EMPLOYMENT AGREEMENT
THIS AGREEMENT made as of the 1st day of October 2004
BETWEEN:
US Geothermal Inc., a body corporate having an office at Suite B 0000 Xxxxxx Xxxx Xxxxx, Xxxxx 00000
(the "Company")
AND:
Xxxxx Xxxx of 0000 Xxxxxx Xxxx, Xxxxx X, Xxxxx, Xxxxx 00000 (the "Employee")
WHEREAS:
(A) the Company is in the business of developing its Raft River geothermal property;
(B) the Company wishes to engage the Employee as Vice President – Project Development; and
(C) the parties hereto wish to enter into this Agreement for the purpose of fixing the compensation and terms applicable to the employment of the Employee during the period hereinafter set out.

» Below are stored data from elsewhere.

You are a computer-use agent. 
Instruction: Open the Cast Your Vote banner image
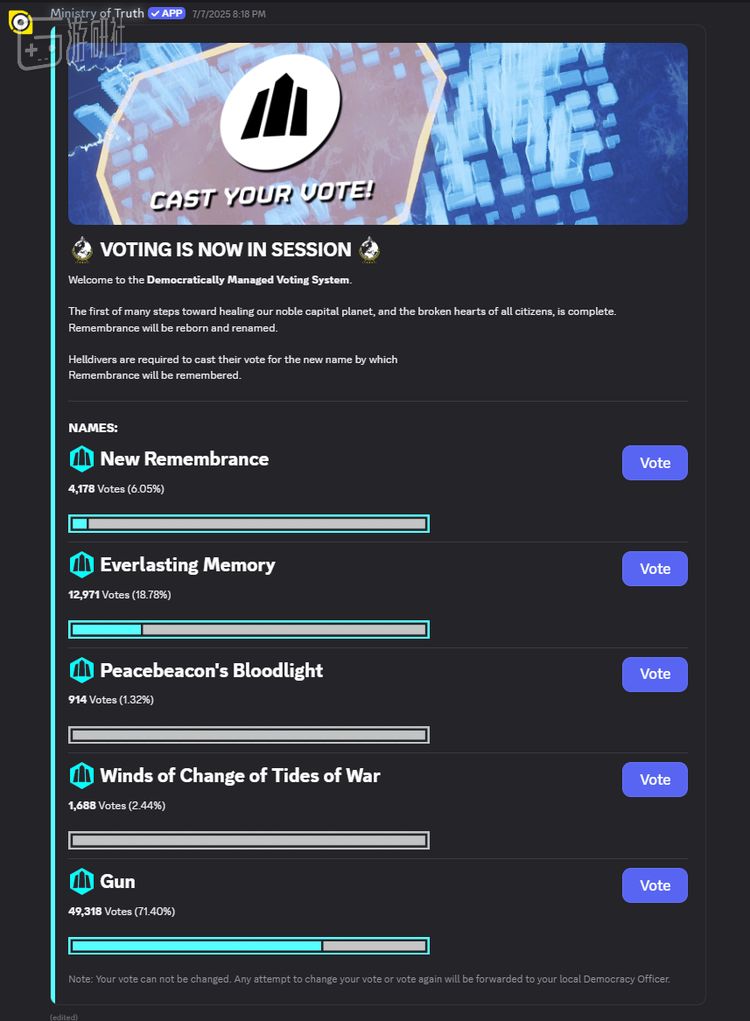coord(378,133)
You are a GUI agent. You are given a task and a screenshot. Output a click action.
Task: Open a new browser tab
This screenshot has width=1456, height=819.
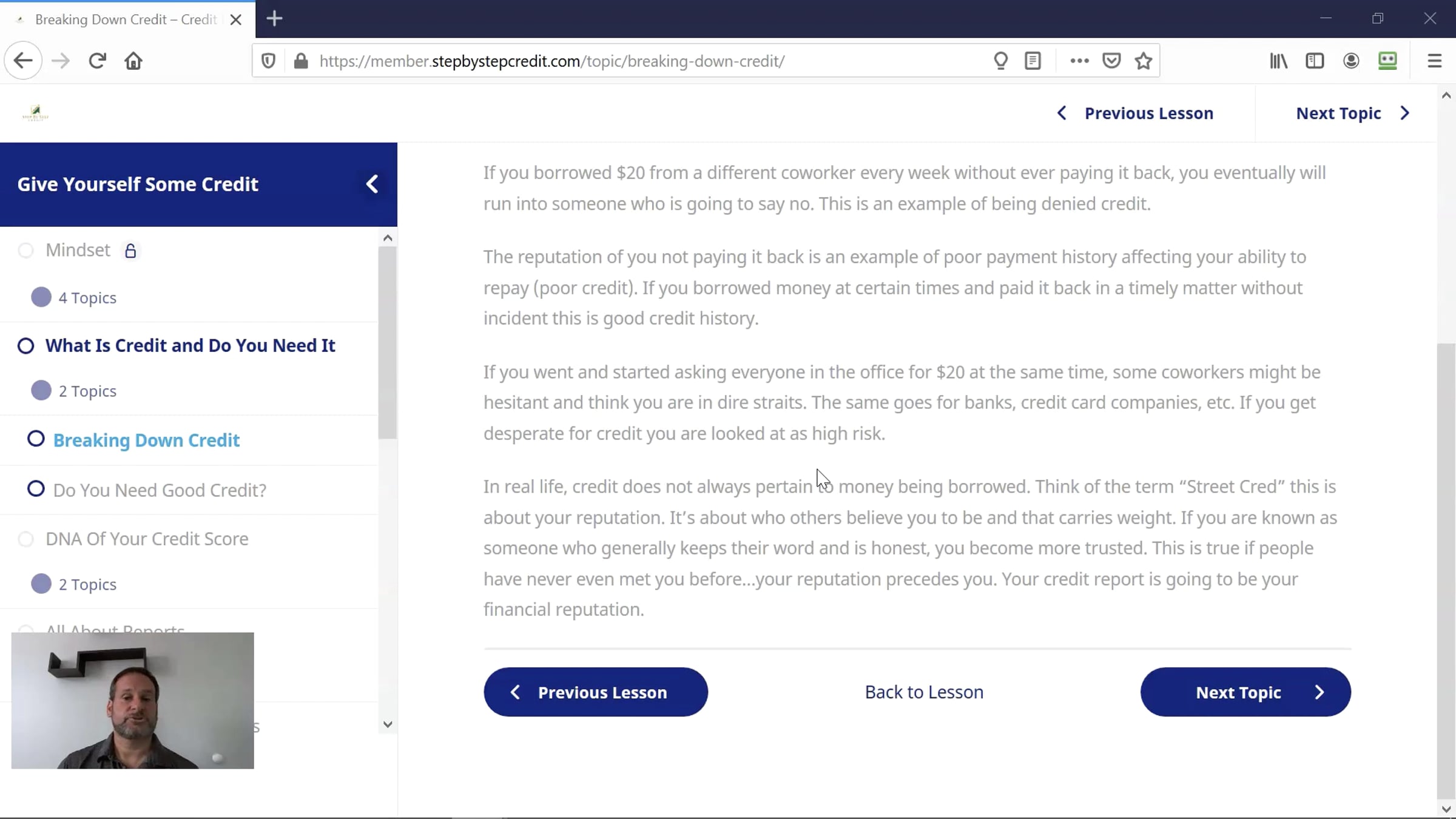point(274,19)
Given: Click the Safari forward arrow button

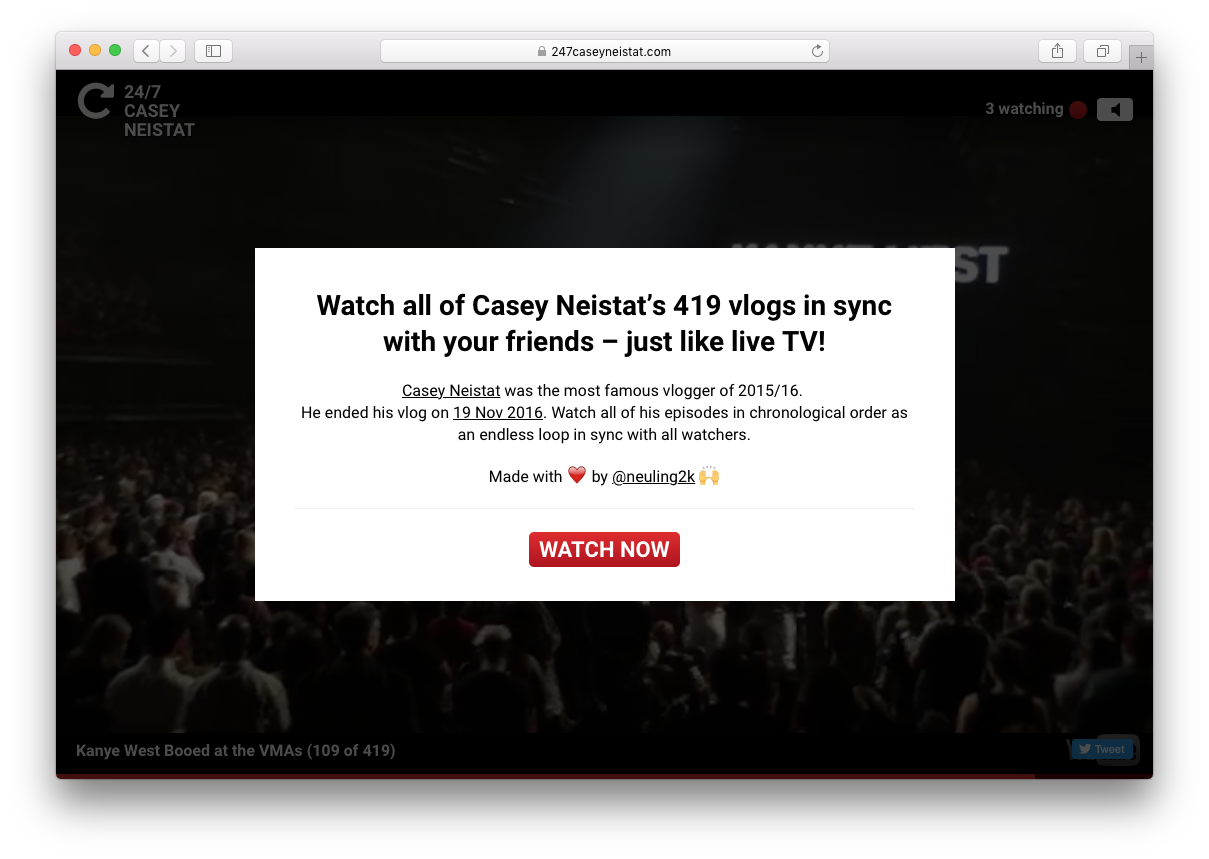Looking at the screenshot, I should (172, 51).
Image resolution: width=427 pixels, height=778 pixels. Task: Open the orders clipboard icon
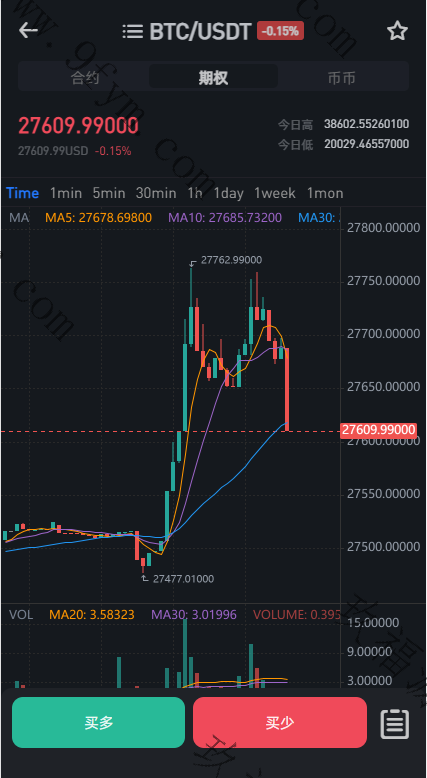coord(395,724)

NOW THEREFORE THIS AGREEMENT WITNESSES that the parties hereto, in consideration of the respective covenants and agreements on the part of each of them herein contained, do hereby covenant and agree as follows:
1. Employment
The Company hereby engages the Employee as Vice President – Project Development of the Company, and the Employee hereby accepts such employment, upon the terms and conditions hereinafter set out.
2. Term
This Agreement will be effective from October 1, 2004 and will remain in full force and effect for 2 years or until terminated as hereinafter provided. Employee will be subject to a right by the Company to extend this employment agreement one additional year for a total of 3 years.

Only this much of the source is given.